6.2 Introduction to primate grasping

Many possible grasps can be applied to objects and they require many control parameters to be adjusted based on the object and hand properties. Iberall and Arbib (1990) introduced the theory of virtual fingers and opposition space for reducing the complexity of the grasping task. The term virtual finger is used to describe the physical entity (one or more fingers, the palm of the hand, etc.) that is used in applying force and thus includes specification of the region to be brought in contact with the object (‘virtual fingertip’). Figure 6.1 shows three types of opposition: those for the precision grasp, power grasp, and side grasp. Each of the grasp types is defined by specifying two virtual fingers, VF1 and VF2, and the regions on VF1 and VF2 which are to be brought into contact with the object to grasp it. Note that the "virtual fingertip" for VF1 in palm opposition is the surface of the palm, while that for VF2 in side opposition is the side of the index finger.

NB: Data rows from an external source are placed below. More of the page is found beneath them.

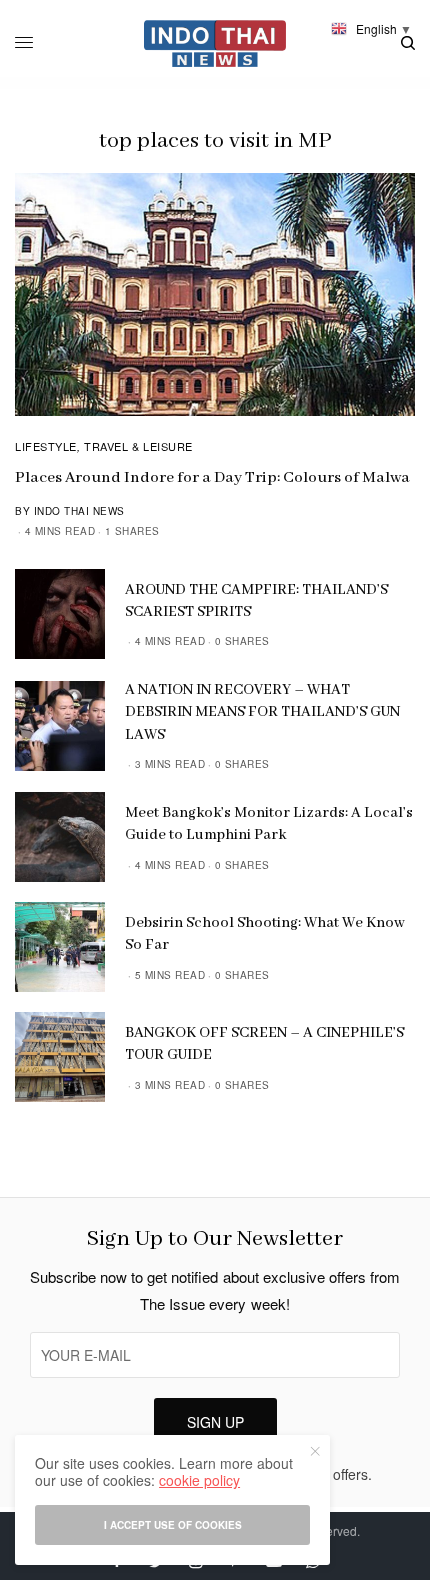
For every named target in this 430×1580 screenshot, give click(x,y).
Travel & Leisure (138, 446)
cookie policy (199, 1480)
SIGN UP (215, 1422)
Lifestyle (46, 446)
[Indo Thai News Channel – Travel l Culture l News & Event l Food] (215, 43)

The grasp defines two "opposition axes": the opposition axis in the hand joining the virtual finger regions to be opposed to each other, and the opposition axis in the object joining the regions where the virtual fingers contact the object. Visual perception provides affordances (different ways to grasp the object); once an affordance is selected, an appropriate opposition axis in the object can be determined. The task of motor control is to preshape the hand to form an opposition axis appropriate to the chosen affordance, and to so move the arm as to transport the hand to bring the hand and object axes into alignment.

Figure 6.2 Left: precision grasp (pad opposition); Middle: Power grasp (palm opposition); Right: Side grasp (side opposition). Each of the 3 grasp types here is defined by specifying two ‘virtual fingers’, VF1 and VF2, which are groups of fingers or a part of the hand such as the palm which are brought to bear on either side of an object to grasp it. The specification of the virtual fingers includes specification of the region on each virtual finger to be brought in contact with the object. A successful grasp involves the alignment of two "opposition axes": the opposition axis in the hand joining the virtual finger regions to be opposed to each other, and the opposition axis in the object joining the regions where the virtual fingers contact the object (adapted from Iberall and Arbib 1990)

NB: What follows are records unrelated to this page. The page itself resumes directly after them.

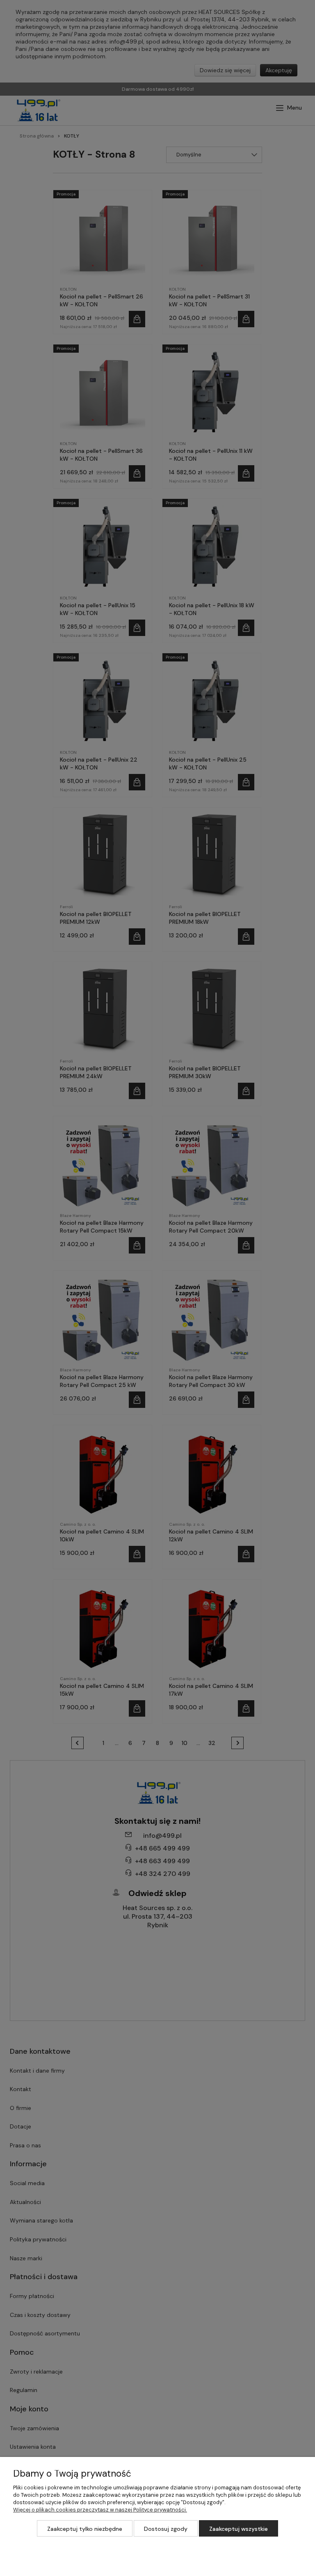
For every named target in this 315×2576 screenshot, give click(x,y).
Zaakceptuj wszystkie (238, 2528)
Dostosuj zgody (165, 2528)
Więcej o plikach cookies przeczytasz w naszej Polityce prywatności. (100, 2509)
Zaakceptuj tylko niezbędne (84, 2528)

From a robotics viewpoint, we can model the grasping process by extending the techniques available for trajectory planning by formulating the grasp planning as an inverse kinematics problem. Indeed, we used this approach when we studied the Mirror Neuron System Model to generate grasp actions for providing visual input stimuli for the MNS model (Chapter 3). However, in this chapter, we take a learning approach and propose a model that learns to generate successful grasp plans via exploration and selection. By doing so we aim at satisfying these goals:

1. Shed light on the possible organization of the primate premotor circuit involved in grasp planning by offering biologically realistic learning rules and structures.

2. Complement our earlier work on the Mirror Neuron System, by substituting the engineered grasp-planning module of Chapter 3 with biologically realistic and self-organized grasp-planning circuit

3. Form a solid basis for hypotheses about Mirror Neuron System development and visuomotor learning in parietal and premotor circuits, which can be experimentally tested and further investigated with modeling studies following the structure we propose.

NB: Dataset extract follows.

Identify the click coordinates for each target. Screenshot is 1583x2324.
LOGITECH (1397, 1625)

6.3 Neural correlates of infant reach and grasp

The corticospinal tract is one of the main neural substrate for independent finger control (Triggs et al. 1998). Firstly, corticospinal projections terminating in the ventral horn innervating hand muscles predict independent finger use for small objects (Bortoff and Strick 1993). Secondly, lesioning the corticospinal tract prevents the development of the independent finger movement in infant animals (Lawrence and Hopkins 1976), and impairs independent finger movements. Human patients recovering from corticospinal lesions initially tend to perform synergistic movement of all the fingers as in a power grip (Denny-Brown 1950; Lassek 1954). More evidence is presented by Olivier et al. (1997). Hinde and Rowell (1964) observed that dexterous grooming was not observed in infant macaques until 6 months of age. Lawrence and Hopkins (1976) reported that in rhesus monkey, the earliest signs of skillful hand use appear around 2-3 months and stabilizes as a mature pattern at 7-8 months. Galea and Darian-Smith (1995) reported that performance on a reach-and-grasp test (with infant macaques) reached adult levels around 6 months. More importantly, this correlated with the emergence of an adult-like distribution of cortical motor areas contributing to the corticospinal tract. Armand et al. (1997) showed that at birth CM projections from primary motor cortex are very weak or not present. It is not very clear how much information these weak projections may carry at an early age. However Flament et al. (1992) reported that the earliest EMG responses to transmagnetic stimulation as in the adult could not be obtained before 2-3 months of age.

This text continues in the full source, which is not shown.